◆ **ASSIGNED TASK**:
Look in the material below for the line holding "This screenshot has height=747, width=1327.". Set it down exactly, with each later line up to and including the line holding "Task: Click the Taiwan Pazeh population name".

◆ **EXCERPTED DATA**:

+ + +

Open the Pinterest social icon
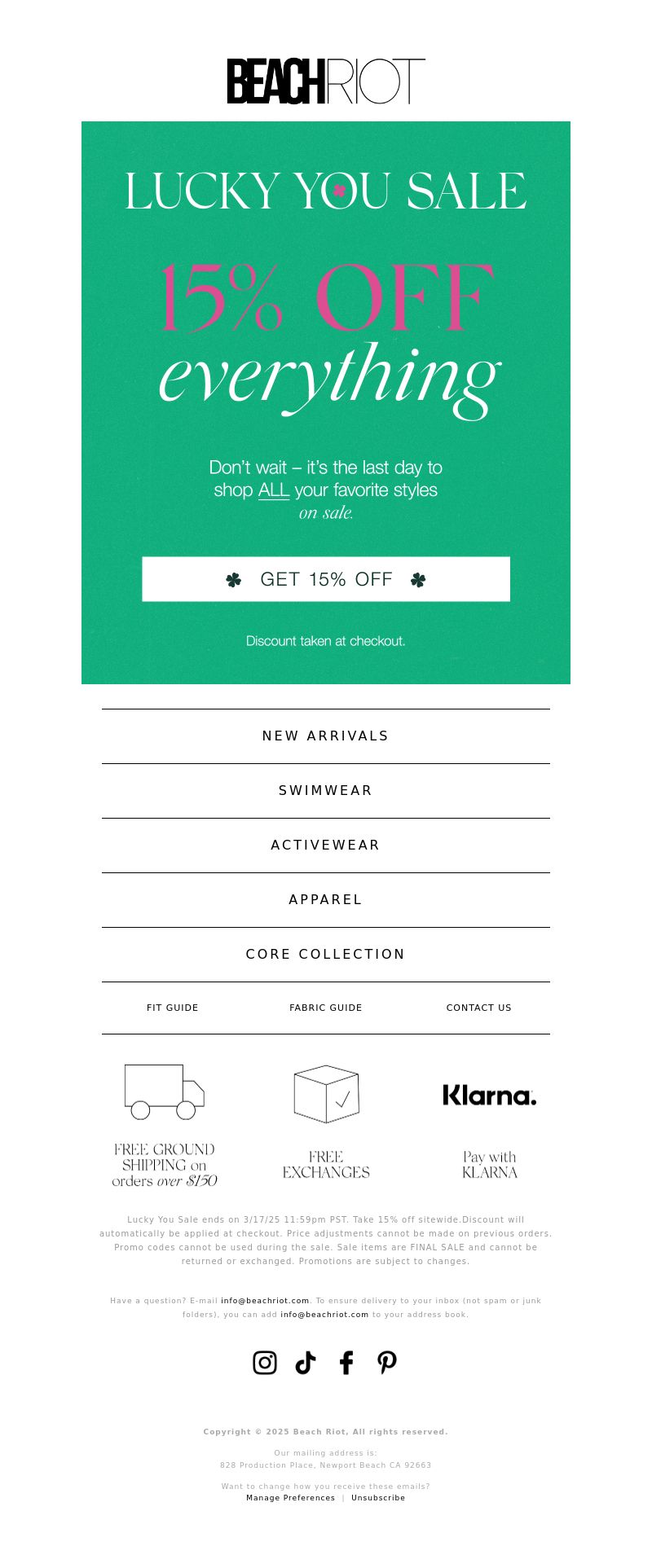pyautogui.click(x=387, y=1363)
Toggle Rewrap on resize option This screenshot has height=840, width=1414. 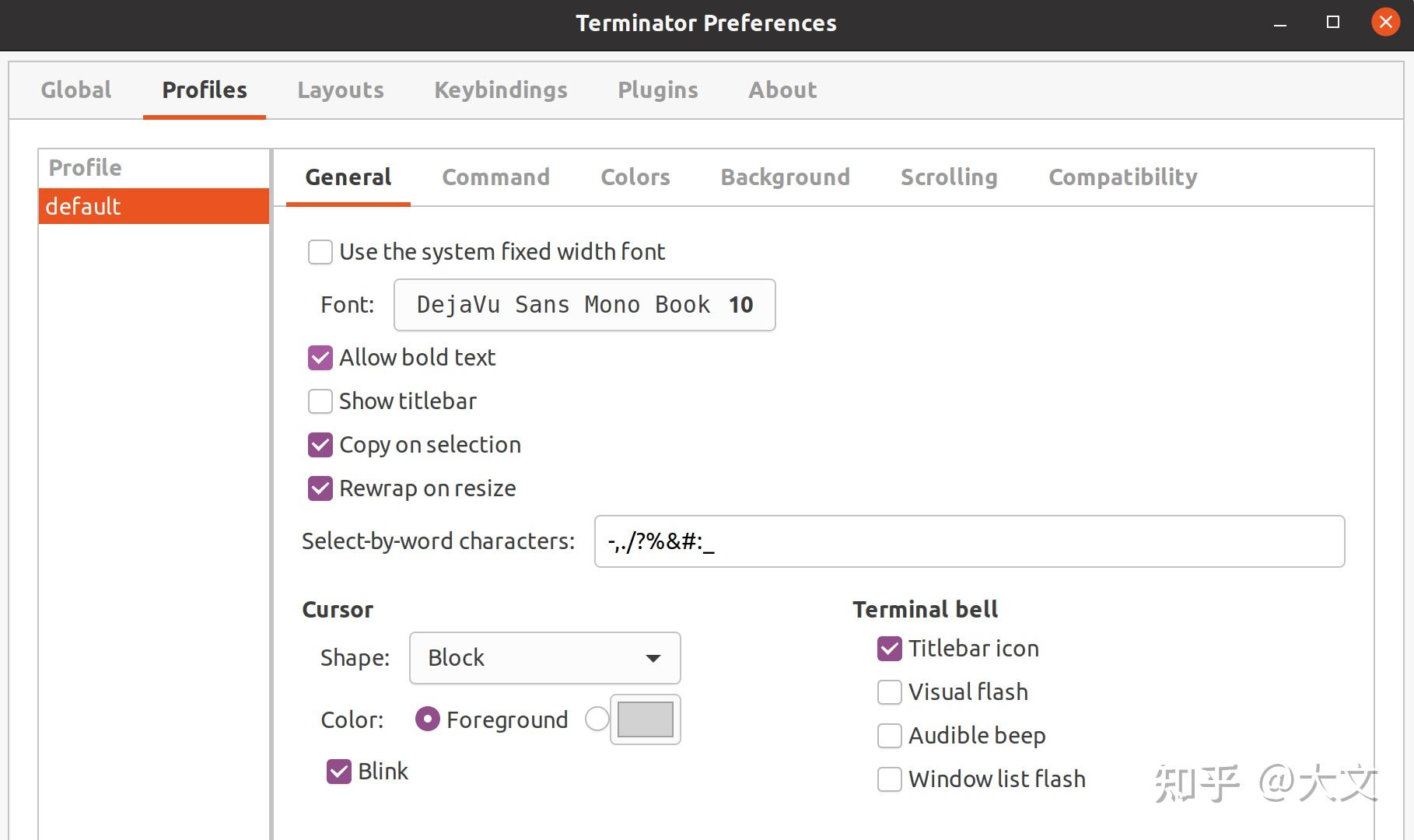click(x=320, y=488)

+ + +

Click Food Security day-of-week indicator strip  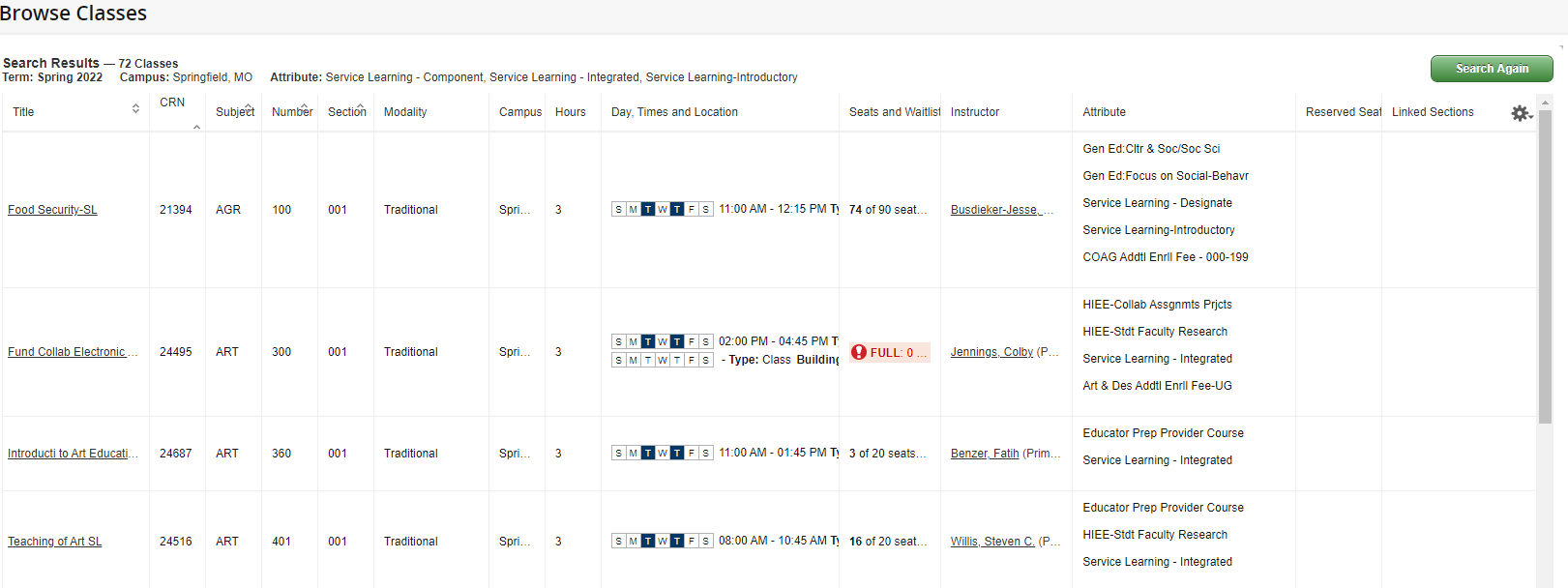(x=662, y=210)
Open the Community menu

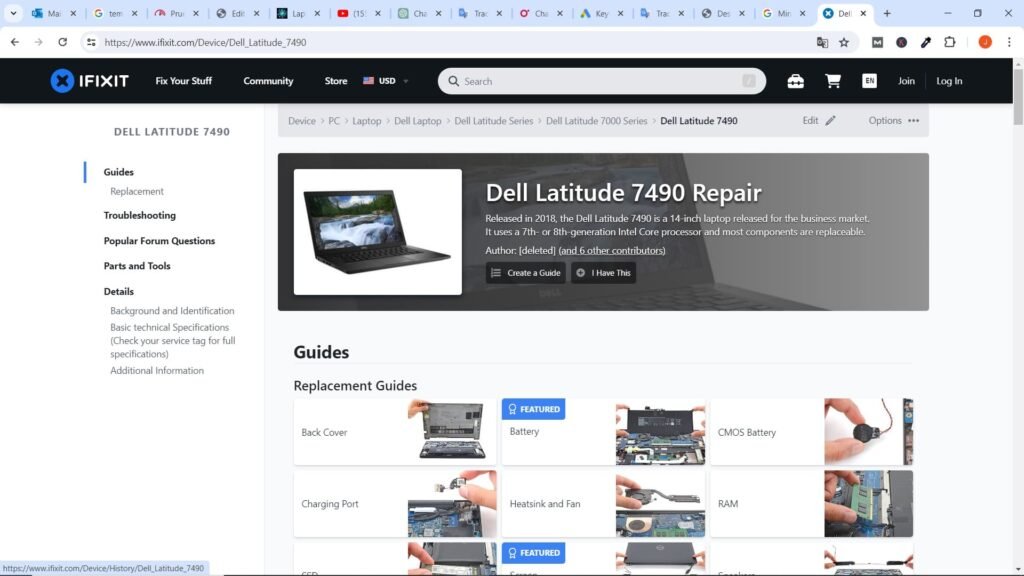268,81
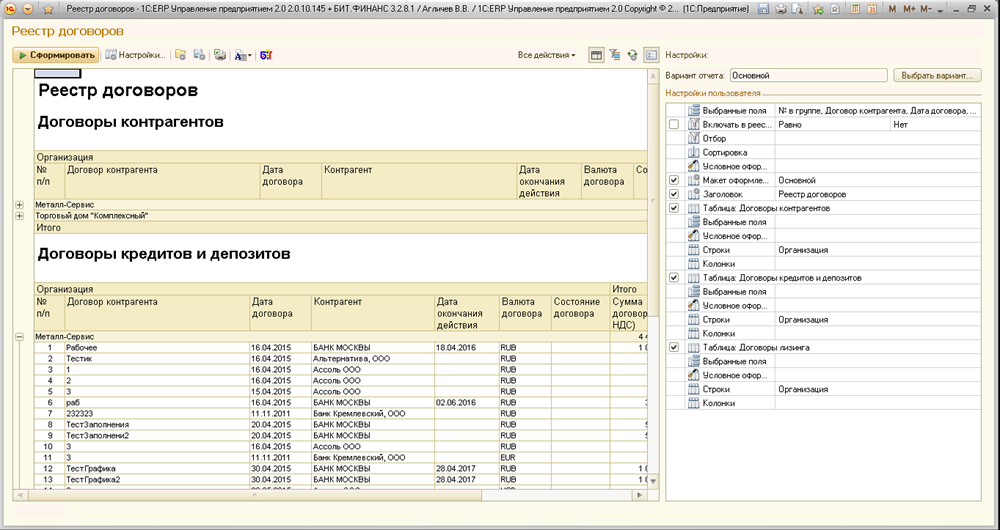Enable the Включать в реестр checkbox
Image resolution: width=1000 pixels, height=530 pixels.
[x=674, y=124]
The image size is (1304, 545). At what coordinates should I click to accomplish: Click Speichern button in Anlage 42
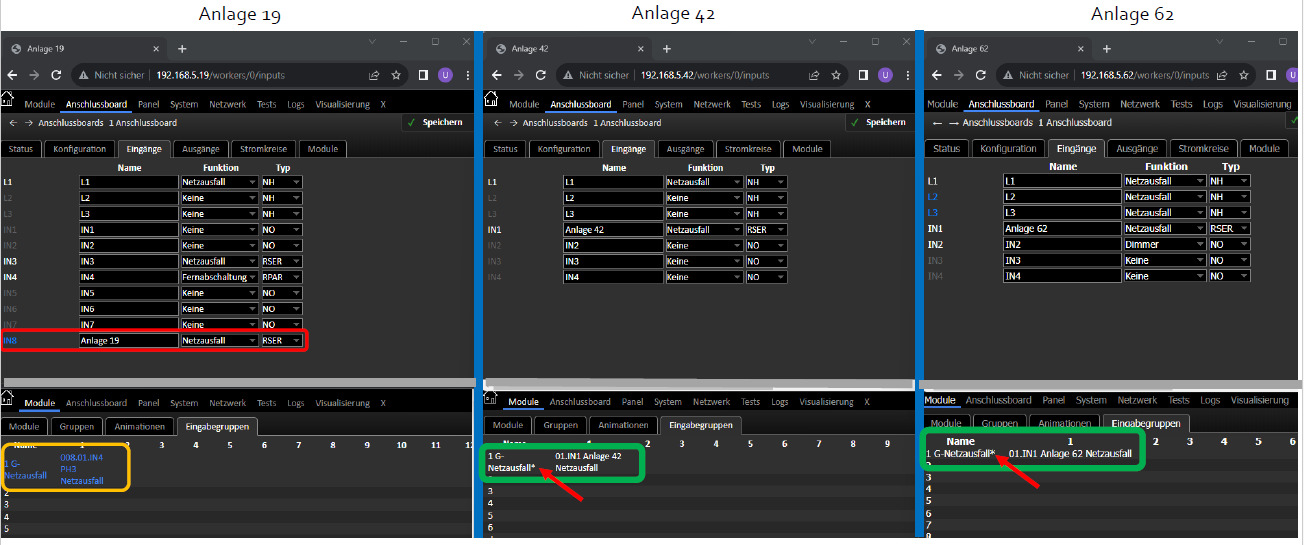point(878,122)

+ + +

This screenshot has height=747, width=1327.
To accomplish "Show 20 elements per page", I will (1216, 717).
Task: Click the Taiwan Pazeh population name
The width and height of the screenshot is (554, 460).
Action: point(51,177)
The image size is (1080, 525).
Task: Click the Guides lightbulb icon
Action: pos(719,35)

+ + +

◆ **RESPONSE TO THIS EXERCISE**:
This screenshot has height=747, width=1327.
To accomplish "Show 20 elements per page", I will (1216, 717).
Task: Click the Taiwan Pazeh population name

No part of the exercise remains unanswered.